(DOCUMENT EXCERPT)
=======

ODNR seeking help to keep tab on rivers


Within the borders of Ashtabula County flow two state-sanctioned scenic rivers, and the Ohio Department of Natural Resources needs helpers to keep these honored waterways as clean as possible.
Later this month, ODNR’s Division of Watercraft will hold two workshops for people interested in keeping an eye on water quality at either Conneaut Creek or the Ashtabula River. These stream-quality monitoring workshops will be held 5 to 7 p.m. July 25 (Conneaut Creek) and July 27 (Ashtabula River).
For the Conneaut workshop, meet at the parking lot opposite the CLYO ball-field complex on Center Road. Folks attending the Ashtabula workshop should gather at Indian Trails Township Park parking lot, at the Smolen Gulf Covered Bridge on State Road.
Students will learn insects can be a barometer of a river’s overall health, said Matthew Smith northeast region Scenic River manager for the Division of Watercraft. Volunteers essentially will become 
detectives, using the bugs they find in water as clues to water quality.
“Some bugs can live only in very excellent water; some can live in very good water, while others can live in just about any water,” he said.
Finding and identifying the insects can give valuable insight into the quality of the river’s water, Smith said. Insect activity also gives clue to fish populations in various parts of the rivers, since bugs are a staple of a fish’s diet.
“From the bugs, you can tell what’s happening in the water,” he said.
The workshops are basically an introductory course in stream quality monitoring, Smith said. Folks who want to continue will receive additional training, along with all the necessary equipment.

=======

(RECORDED INFORMATION)
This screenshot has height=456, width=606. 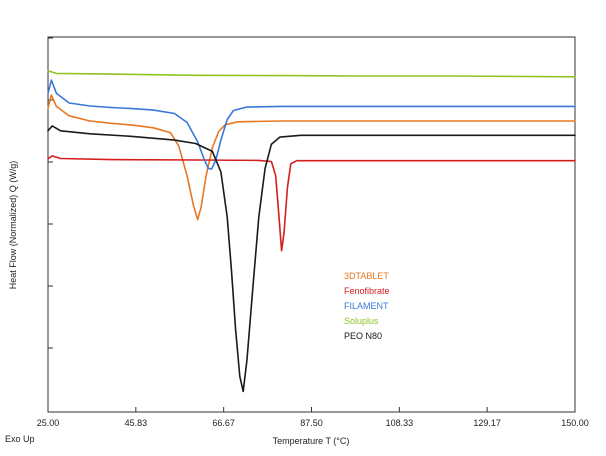 I want to click on legend-entry-soluplus: Soluplus, so click(x=362, y=321).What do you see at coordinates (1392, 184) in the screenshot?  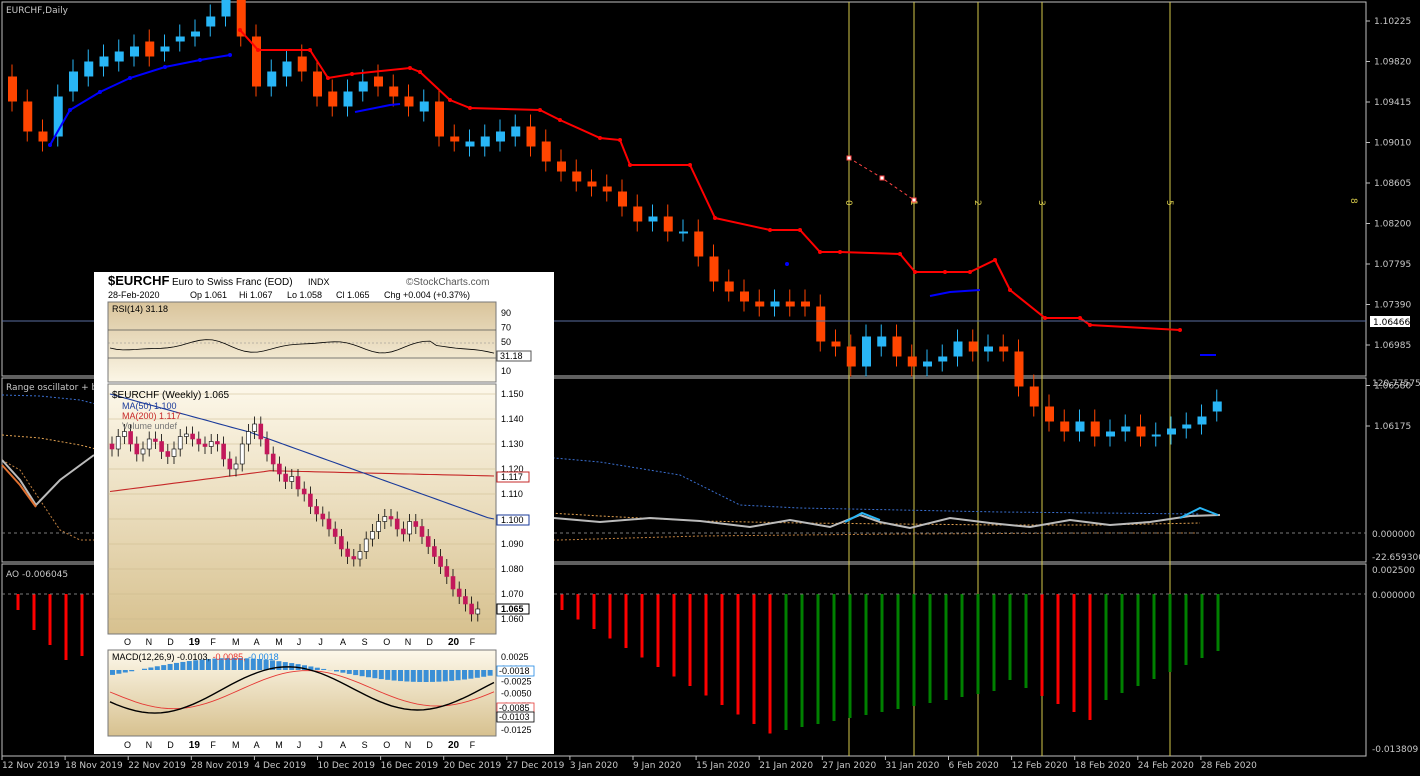 I see `price-tick-label: 1.08605` at bounding box center [1392, 184].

=======

(PROBLEM TO WORK ON)
Answer these questions using the article on ODNR's stream-quality monitoring workshops.
1. On what date will the Ashtabula River workshop be held?
2. Where should people attending the Conneaut Creek workshop meet?
3. What will participants who want to continue after the introductory course receive?
Rely solely on the text above when responding.

(ANSWER)
1. July 27.
2. At the parking lot opposite the CLYO ball-field complex on Center Road.
3. Additional training, along with all the necessary equipment.